Feelings, nothing more than feelings


Too often we base the moral rightness of something on whether it feels right or not. If our conscience is intact and working correctly, and if our knowledge of a situation is adequate and correct, than we can probably go with that gut feeling. But if a conscience is seared into silence by continuing to break moral laws, then gut feelings can be wrong.

Some years ago a friend of mine justified an affair with a married man with the statement, "How can something that feels so right be wrong?" Country western fans, do those lines sound familiar? Feelings can blind a person to the truth and consequences of a situation. This dear friend had to raise a child on her own ever since that lying buzzard abandoned her when she became pregnant.

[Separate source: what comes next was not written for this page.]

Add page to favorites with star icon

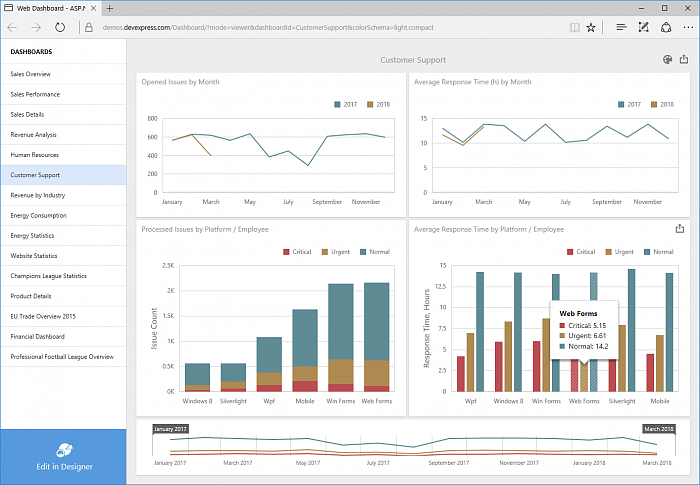591,28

Lust is not the same thing as love. Emotional dependence is not the same thing as love. Lust is based on feelings and self-centeredness. Love is based on commitment and self-sacrifice. Lust is conditional. Emotions are conditional. Love is unconditional. I believe too many of us have truly lost the meaning of that word, or possibly never knew it in the first place.
  • I must be out of love because I don't feel like I love you anymore.
  • I don't love you now because you don't fulfill my needs anymore.
  • I don't feel like doing anything for you anymore because you don't do anything for me.
  • I don't love you anymore because you don't look like you first looked when we were married.
Another feeling to watch out for is urge. Some people pattern their whole lives on urges. Just because one gets an urge to do something doesn't mean one has to act on it. 

The same goes for anger, another strong emotional feeling. I once heard a teenager say to a friend that she was going to beat up another girl. I asked her why she thought she had to get physical about a disagreement. She said she couldn't help it-- that all of her family had bad tempers and were fighters. I told her that was baloney. Maybe her family set bad examples for her to follow, but she was the one who could control her own temper. Just because one gets angry at another doesn't mean a person has to act out feelings of rage and violence towards another. But we see daily in the media where too many people have yet to learn that.

I believe everyone is capable of having dangerous or illicit thoughts at one time or another. One can choose to snuff them out immediately and do the right thing, or one can choose to allow those thoughts to continue visiting one's mind until that harmful urge, lust, or rage causes one to act on it. 

Doing the right thing involves doing the responsible thing, whether one feels like it or not. Our society used to have clear lines of right and wrong as well as defined roles of responsibility, but the lines have blurred, primarily because we've let feelings control more and more of our actions. And the desire to assuage our guilt makes us want to strike out at any person or group attempting to hold up a standard of morality.

Whether we choose to believe it or not, there are moral principles in place just as sure as there are scientific and mathematical principles governing our world. And until we latch onto a solid rock foundation of morals and live by them, we are doomed to be influenced by every whim and urge that come our way, justifying our actions by fickle feelings that change from one day to the next. 

tudorhistory.org

I think England's Henry VIII would be the ideal poster child for living life based on lust, anger, and his ever-changing moral relativism. And we see how well that worked for him.